We have extensively documented the exodus from major cities not only by Gen Z and millennials, but also by corporations, over the last 12 to 18 months. This is why we weren’t surprised when it was reported that 31% of people aged 18 to 31 “relocated either permanently or for an extended period of time” during the pandemic, according to CNBC.
This figure compares to 16% of adults overall who moved. Among the findings of a Bankrate.com survey, CNBC reported:
- Gen Z — who range from ages 18 to 24 — were most likely to pick up stakes, with 32% relocating. That was followed by millennials — ages 25 to 40 — at 26%.
- Members of Gen X — ages 41 to 56 — and baby boomers — ages 57 to 75 — were least likely to relocate, with 10% and 5% having made moves, respectively.
In terms of motivation for moving, 31% of people said they moved to be closer to friends and family. 27% said it was due to affordability and 21% said they were relocating for a job. 18% said they wanted more space and 17% said it was due to a newfound ability to work from anywhere.

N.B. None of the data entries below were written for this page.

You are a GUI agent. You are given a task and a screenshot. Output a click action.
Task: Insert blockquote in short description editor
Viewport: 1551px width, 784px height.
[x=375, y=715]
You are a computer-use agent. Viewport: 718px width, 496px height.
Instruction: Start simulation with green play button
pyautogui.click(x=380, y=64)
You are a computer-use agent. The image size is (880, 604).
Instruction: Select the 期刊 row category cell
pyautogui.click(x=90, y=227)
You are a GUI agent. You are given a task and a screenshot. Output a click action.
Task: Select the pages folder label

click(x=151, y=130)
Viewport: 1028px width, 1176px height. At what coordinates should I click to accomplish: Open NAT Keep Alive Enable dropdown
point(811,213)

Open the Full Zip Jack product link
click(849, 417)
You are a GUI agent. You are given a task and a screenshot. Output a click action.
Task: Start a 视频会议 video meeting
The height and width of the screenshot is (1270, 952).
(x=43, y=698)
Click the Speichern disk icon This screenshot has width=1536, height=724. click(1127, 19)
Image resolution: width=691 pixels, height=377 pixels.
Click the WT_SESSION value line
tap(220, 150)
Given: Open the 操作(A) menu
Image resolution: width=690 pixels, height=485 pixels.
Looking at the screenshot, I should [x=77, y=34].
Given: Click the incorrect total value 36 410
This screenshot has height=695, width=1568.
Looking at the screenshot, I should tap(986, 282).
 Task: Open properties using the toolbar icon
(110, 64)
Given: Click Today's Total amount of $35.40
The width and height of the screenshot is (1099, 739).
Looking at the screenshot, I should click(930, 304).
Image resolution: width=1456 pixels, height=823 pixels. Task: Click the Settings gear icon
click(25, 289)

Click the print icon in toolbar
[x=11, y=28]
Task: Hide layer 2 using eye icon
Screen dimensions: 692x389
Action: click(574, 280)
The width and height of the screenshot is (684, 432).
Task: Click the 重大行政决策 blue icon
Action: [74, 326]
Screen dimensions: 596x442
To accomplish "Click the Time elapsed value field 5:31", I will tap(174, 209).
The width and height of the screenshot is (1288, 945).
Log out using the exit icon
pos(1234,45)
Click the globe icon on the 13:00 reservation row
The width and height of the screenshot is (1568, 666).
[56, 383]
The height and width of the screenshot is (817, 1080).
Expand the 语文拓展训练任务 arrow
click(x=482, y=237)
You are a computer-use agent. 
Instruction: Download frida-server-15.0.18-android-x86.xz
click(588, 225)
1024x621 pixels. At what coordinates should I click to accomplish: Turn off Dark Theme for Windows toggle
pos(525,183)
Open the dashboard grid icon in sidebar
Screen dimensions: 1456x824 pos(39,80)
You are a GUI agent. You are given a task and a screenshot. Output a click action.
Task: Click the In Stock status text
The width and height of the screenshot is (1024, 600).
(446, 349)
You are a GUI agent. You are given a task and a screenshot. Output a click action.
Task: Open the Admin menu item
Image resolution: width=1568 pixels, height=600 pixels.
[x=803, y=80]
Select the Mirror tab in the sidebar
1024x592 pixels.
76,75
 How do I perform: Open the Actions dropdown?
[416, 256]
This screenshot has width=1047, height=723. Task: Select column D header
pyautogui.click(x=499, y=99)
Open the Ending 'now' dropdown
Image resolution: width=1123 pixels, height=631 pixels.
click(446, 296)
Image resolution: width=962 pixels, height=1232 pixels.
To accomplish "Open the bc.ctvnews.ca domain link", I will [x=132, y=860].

And while technically they left the cities, they didn’t go too far. The survey reveals that three of the five most popular relocation destinations from New York City were under 15 miles away.
When respondents left cities like Austin, Texas, Dallas, Houston or Orlando, Florida, they chose new living locations that were “less than 30 miles away”, the report notes.
The survey included 5,158 adults and U.S. Postal Service address requests from January to December 2020. According to the survey, “Bankrate analyzed 12,681,085 USPS change of address requests, which covered Jan. 1 through Dec. 31, 2020. They were compiled by zip code and only registered moves within or between zip codes with at least 10 requests over that period. For example, if three people or families moved from Bethpage, NY 11714 to Myrtle Beach, SC 29577, that would not show up in the dataset, but if 11 people or families made that same move, it would.”
Zach Wichter of Bankrate.com concluded: “It really seems like people are just leaving the densest neighborhoods to go to places where they may be able to get a bit more bang for their buck.”
He continued: “Millions of the most popular moves last year were within the same zip code and the same county, illustrating the desire for more affordability while staying close to home. It will be interesting to see if people have relocated permanently, or if they will return to their previous locations once we return to some sense of normalcy following the pandemic.”